- **WHAT YOU SHOULD DO**
This task calls for copying every line in the data below that contains the word "will".

- **DATA RECORDS**
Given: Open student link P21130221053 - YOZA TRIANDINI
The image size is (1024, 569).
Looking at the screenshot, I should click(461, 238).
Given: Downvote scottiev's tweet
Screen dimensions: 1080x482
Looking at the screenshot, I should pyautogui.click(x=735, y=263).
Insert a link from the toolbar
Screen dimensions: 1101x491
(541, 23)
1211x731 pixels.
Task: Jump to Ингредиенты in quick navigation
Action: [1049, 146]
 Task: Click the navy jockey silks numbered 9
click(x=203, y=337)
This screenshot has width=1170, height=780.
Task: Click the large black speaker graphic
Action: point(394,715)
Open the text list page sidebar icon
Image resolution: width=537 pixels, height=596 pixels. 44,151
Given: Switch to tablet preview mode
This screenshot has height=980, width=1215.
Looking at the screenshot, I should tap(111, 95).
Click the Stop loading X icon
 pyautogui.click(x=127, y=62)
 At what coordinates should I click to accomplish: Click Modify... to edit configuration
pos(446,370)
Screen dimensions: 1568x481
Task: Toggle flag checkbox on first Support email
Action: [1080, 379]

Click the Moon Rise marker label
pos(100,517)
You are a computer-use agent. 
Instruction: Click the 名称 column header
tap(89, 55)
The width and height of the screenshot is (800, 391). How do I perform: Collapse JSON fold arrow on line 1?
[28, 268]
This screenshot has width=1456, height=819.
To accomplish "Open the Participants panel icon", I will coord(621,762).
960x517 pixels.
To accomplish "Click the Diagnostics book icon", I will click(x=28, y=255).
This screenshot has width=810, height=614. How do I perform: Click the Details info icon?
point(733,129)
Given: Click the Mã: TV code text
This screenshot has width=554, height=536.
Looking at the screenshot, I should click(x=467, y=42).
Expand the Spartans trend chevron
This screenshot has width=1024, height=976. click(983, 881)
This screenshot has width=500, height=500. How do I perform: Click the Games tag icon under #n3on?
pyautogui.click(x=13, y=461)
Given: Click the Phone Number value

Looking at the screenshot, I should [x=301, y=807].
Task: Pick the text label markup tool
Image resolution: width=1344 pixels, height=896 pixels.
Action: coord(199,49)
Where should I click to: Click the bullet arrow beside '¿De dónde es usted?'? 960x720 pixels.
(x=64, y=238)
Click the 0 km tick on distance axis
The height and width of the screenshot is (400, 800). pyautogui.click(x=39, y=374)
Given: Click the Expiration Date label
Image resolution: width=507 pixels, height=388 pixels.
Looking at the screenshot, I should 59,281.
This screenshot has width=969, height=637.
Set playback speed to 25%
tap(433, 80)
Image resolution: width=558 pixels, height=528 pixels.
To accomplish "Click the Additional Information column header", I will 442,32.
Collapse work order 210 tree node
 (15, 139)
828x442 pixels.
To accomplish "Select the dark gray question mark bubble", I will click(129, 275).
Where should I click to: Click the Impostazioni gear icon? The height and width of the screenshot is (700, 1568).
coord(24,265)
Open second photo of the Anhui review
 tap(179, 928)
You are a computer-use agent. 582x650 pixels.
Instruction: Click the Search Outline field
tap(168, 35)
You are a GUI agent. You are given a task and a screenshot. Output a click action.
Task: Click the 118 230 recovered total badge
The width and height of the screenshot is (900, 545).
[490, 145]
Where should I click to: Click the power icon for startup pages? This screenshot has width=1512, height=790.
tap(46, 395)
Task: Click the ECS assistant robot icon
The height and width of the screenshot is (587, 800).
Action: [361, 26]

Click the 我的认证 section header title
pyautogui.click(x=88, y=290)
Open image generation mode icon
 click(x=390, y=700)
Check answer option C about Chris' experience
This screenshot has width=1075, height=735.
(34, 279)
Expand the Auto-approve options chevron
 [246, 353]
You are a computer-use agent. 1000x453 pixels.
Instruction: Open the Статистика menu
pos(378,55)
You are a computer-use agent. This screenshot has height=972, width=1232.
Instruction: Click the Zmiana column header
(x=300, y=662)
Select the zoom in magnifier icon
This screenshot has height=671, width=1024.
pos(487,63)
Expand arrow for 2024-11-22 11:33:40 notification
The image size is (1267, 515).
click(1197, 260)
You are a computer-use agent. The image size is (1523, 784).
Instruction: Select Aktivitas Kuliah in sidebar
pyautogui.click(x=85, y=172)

- **SOLUTION TO THIS PROBLEM**
To accomplish "Open the Participants panel icon", I will coord(621,762).
To accomplish "Click the Diagnostics book icon", I will click(x=28, y=255).
To accomplish "Click the Additional Information column header", I will 442,32.
To accomplish "Select the dark gray question mark bubble", I will click(129, 275).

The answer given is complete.